Judge affirms Monsanto weed-killer verdict, slashes damages
A judge on Monday affirmed a verdict against Bayer’s Monsanto unit finding its glyphosate-based weed-killers responsible for a man’s terminal cancer, but reduced the amount of punitive damages.
According to the ruling from the San Francisco's Superior Court of California, Judge Suzanne Bolanos said she would slash the punitive damages award from $250 million to $39 million if lawyers for school groundskeeper Dewayne Johnson agreed, according to Reuters.
Monsanto, which denies the allegations, had asked the judge to throw out the entire original $289 million verdict or order a new trial on the punitive damages portion.
A jury found the company’s weed-killers, including RoundUp and Ranger Pro, had caused Johnson’s cancer and that the company failed to warn consumers about the risks.

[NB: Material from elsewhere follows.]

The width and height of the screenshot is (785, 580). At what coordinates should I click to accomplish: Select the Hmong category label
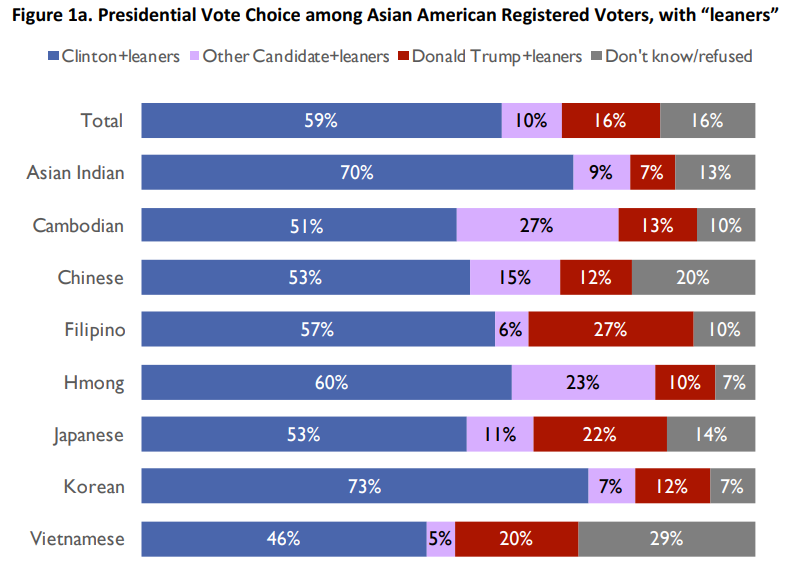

The August 10 verdict wiped 10 percent off the value of the company and marked the first such decision against Monsanto, which faces more than 8,000 similar lawsuits in the United States.
The German company, which bought Monsanto this year for $63 billion, says decades of scientific studies and real-world use have shown glyphosate to be safe for human use.

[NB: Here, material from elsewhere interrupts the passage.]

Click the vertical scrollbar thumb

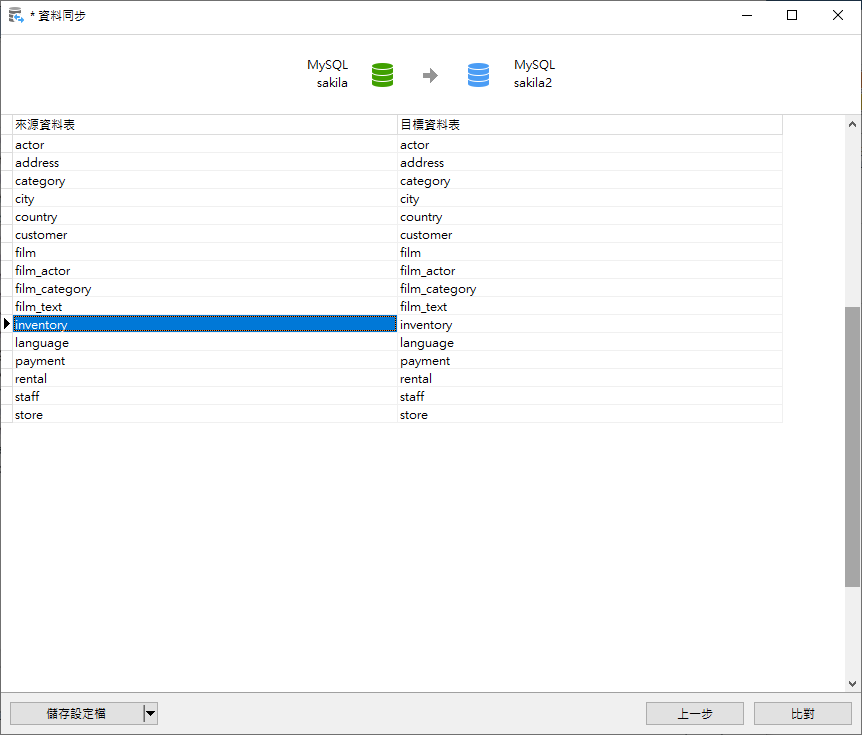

Lawyers for Johnson in a statement on Monday said they were still reviewing whether to accept the reduced award or retry the punitive damages portion.
The amount of punitive damages is limited by law and California's constitution did not permit a higher award.
If Johnson accepts the reduced damages, the final verdict would order Monsanto to pay a total of $78 million, split equally between compensatory and punitive damages.
In September 2017, the U.S. Environmental Protection Agency concluded a decades-long assessment of glyphosate risks and found that the chemical was not a likely carcinogen to humans.
However, in 2015, the cancer unit of the World Health Organization classified glyphosate as "probably carcinogenic to humans."